Task for the records below: copy exactly, and only, the line containing "Given: Click the Name input field" and every line after it to the end, with pictures left out.

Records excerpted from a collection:
※ ※ ※
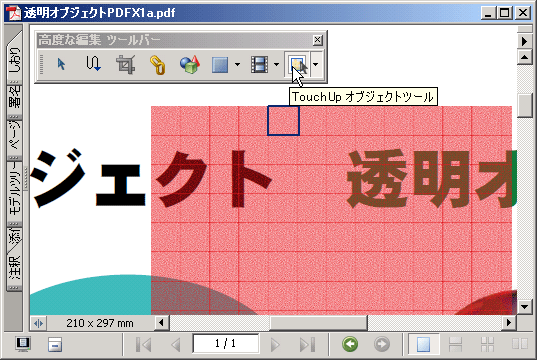Toggle Continuous page layout
537x360 pixels.
455,344
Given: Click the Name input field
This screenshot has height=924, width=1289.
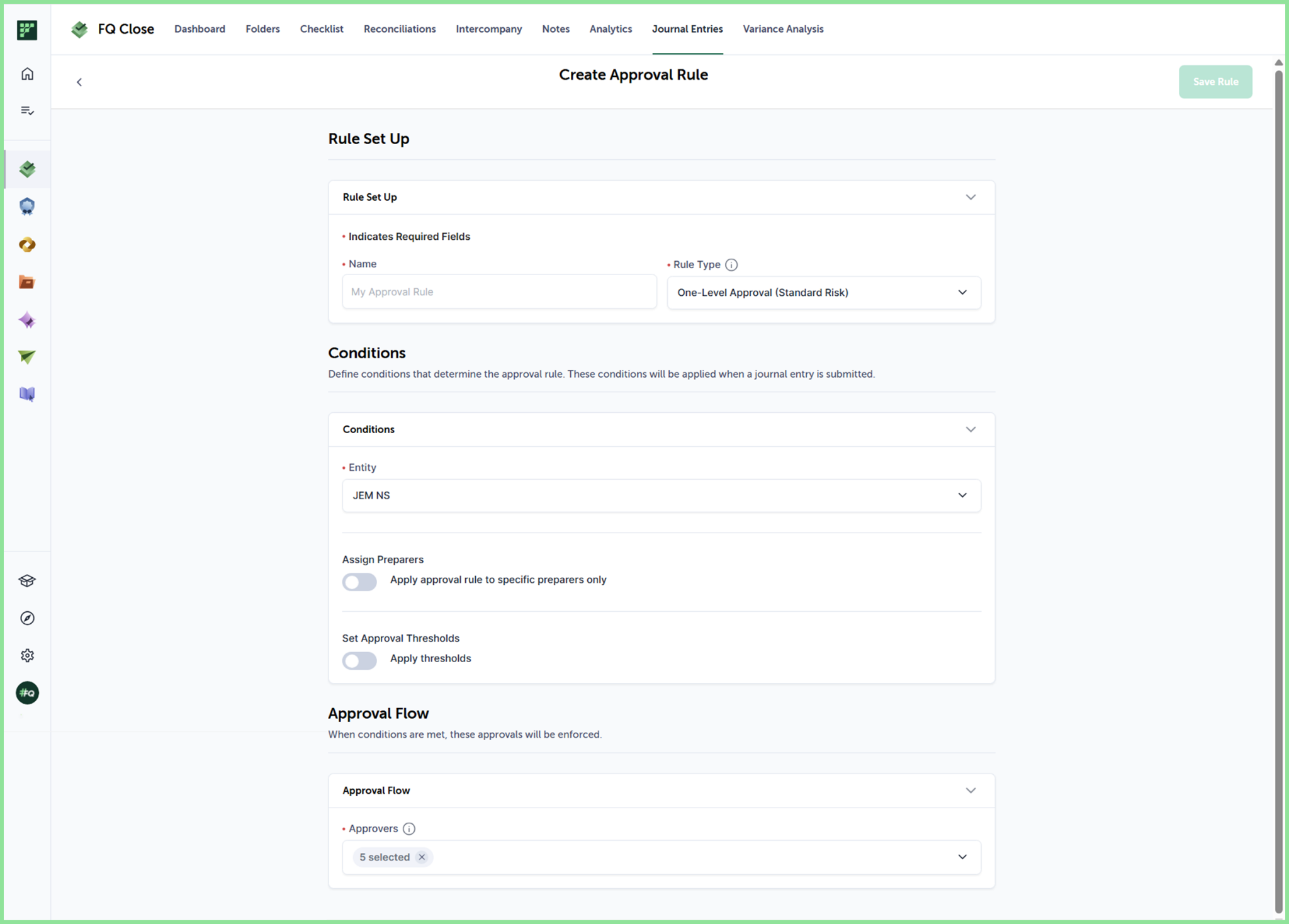Looking at the screenshot, I should coord(499,292).
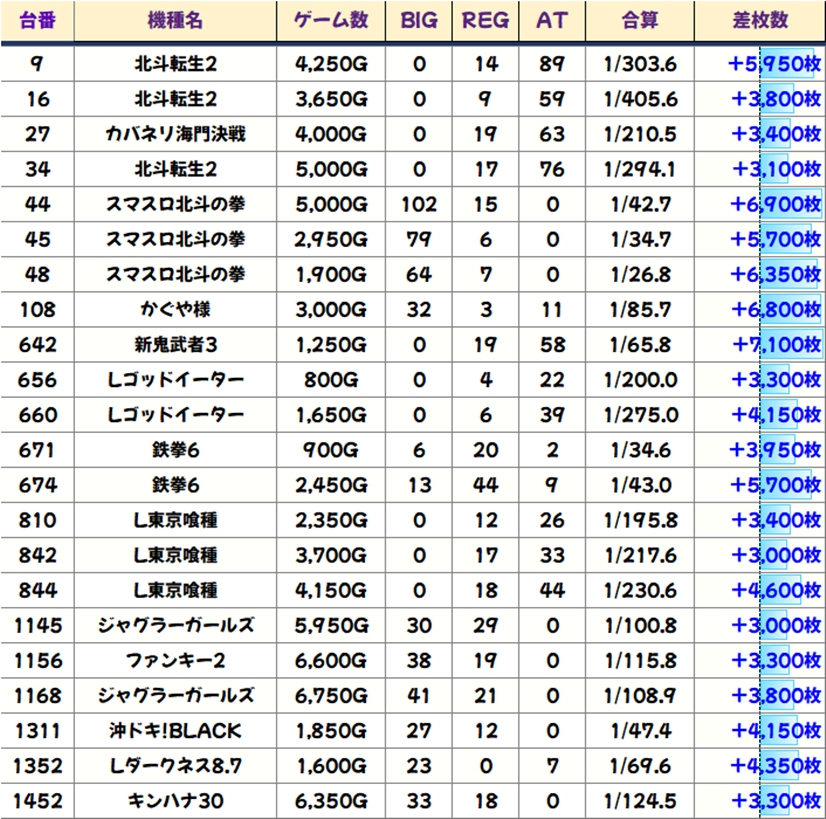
※ ※ ※
WRITTEN RESPONSE -
Given: Click the Name input field
This screenshot has height=924, width=1289.
Looking at the screenshot, I should coord(499,292).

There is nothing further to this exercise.